And what of Ardrey?  He was certainly sensational enough.  How could he not be?  After all, a man whose reputation had been gained as a playwright thoroughly debunking all the “experts” in anthropology and the rest of the behavioral sciences was bound to be sensational.  He was a man of many hypotheses.  Anyone trolling through his work today would have no trouble finding other reasons to triumphantly declare him “totally and utterly wrong.”  However, let’s look at the record of the most important of those hypotheses, many of which had been posed by other forgotten men long before Ardrey.
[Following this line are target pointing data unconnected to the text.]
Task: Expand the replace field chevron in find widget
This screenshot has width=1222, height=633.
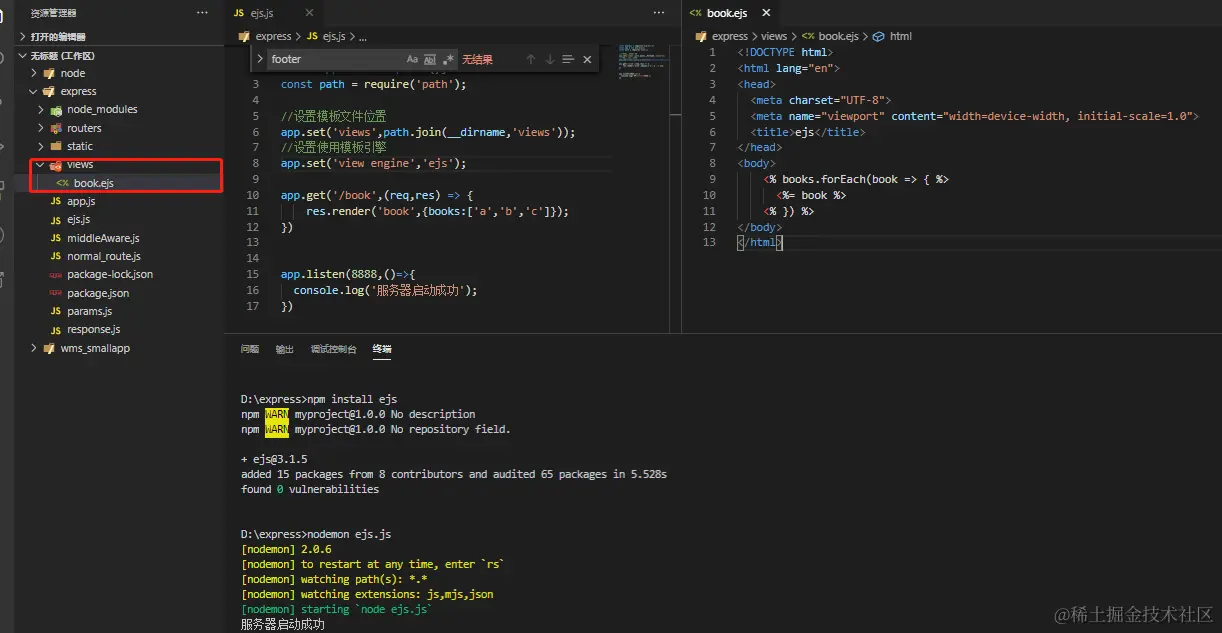Action: (x=261, y=59)
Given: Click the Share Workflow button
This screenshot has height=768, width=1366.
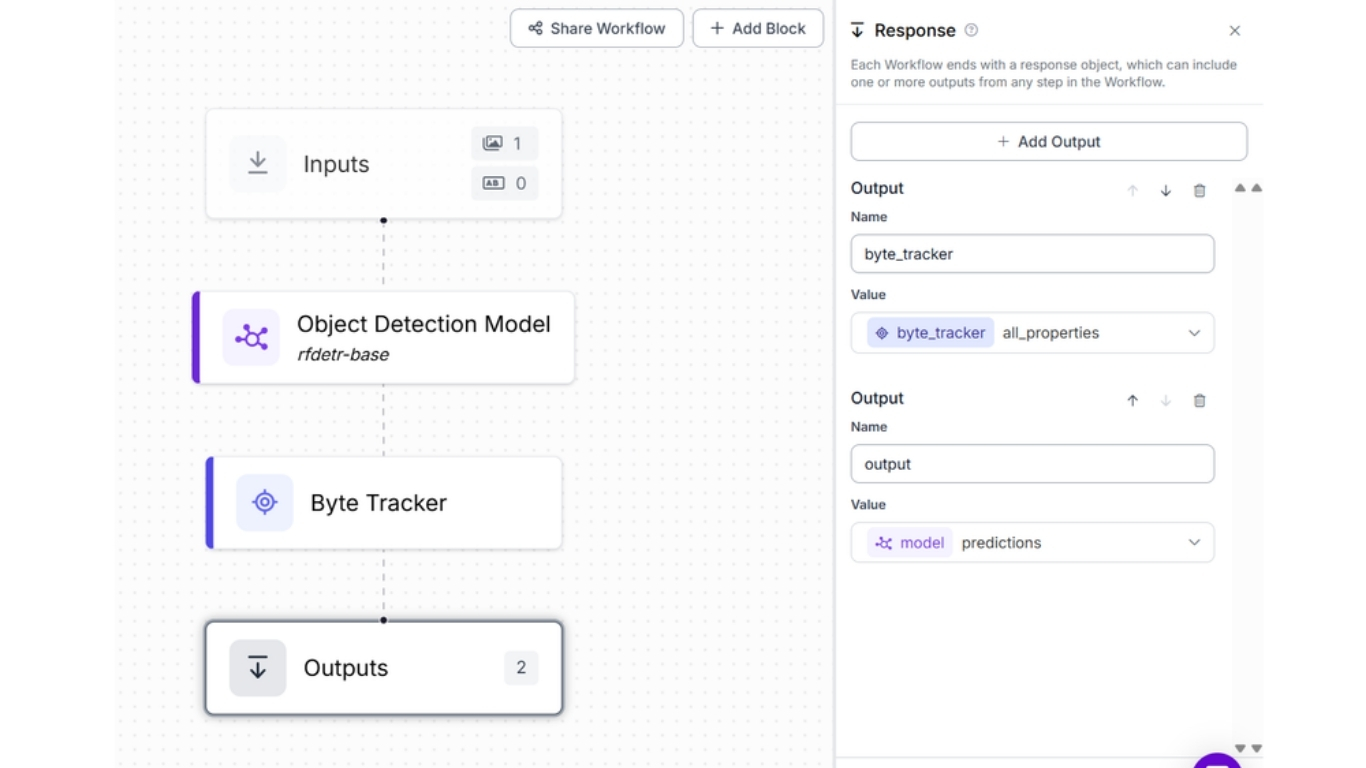Looking at the screenshot, I should pos(596,28).
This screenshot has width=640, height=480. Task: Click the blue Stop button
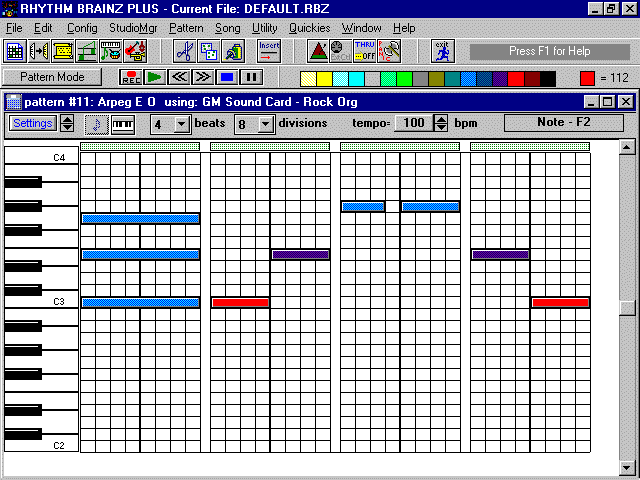point(227,77)
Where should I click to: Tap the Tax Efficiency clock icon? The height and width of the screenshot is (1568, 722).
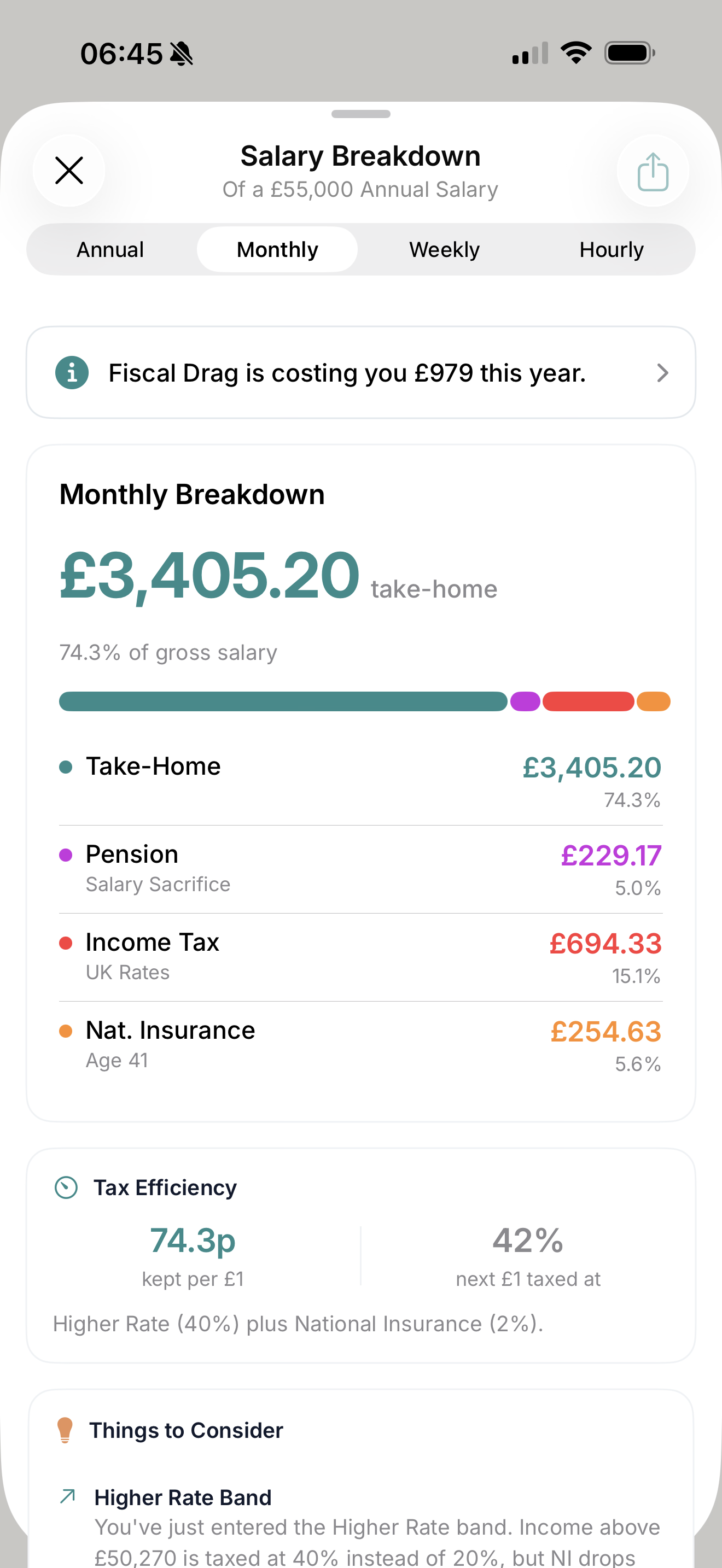pos(66,1187)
The fact that human nature exists and is important:  Ardrey 1, experts 0

The fact that hunting became important early in human evolution:  Ardrey 1, experts 0

The fact that humans tend to perceive others in terms of ingroups and outgroups:  Ardrey 1, experts 0

Understanding of the ideological origin of the Blank Slate:  Ardrey 1, experts 0

Realization that the behavioral traits we associate with morality are shared with animals:  Ardrey 1, experts 0

The list goes on.  Ardrey set forth these hypotheses in the context of what the Blank Slaters themselves praised as masterful reviews of the relevant work in anthropology and animal ethology at the time.  See for example, the essays by Geoffrey Gorer that appeared in Man and Aggression, a Blank Slater manifesto published in 1968.  And yet, far from being celebrated as a great man who did more than any other to debunk what is arguably one of the most damaging lies ever foisted on mankind, Ardrey is forgotten.  As George Orwell once said, “He who controls the present controls the past.”  The academics control the message, and Ardrey is dead.  They have dropped him down the memory hole.  Such is history.  As I mentioned above, you don’t know the half of it.

Robert Ardrey
Robert Ardrey

2 thoughts on “Napoleon Chagnon and Robert Ardrey”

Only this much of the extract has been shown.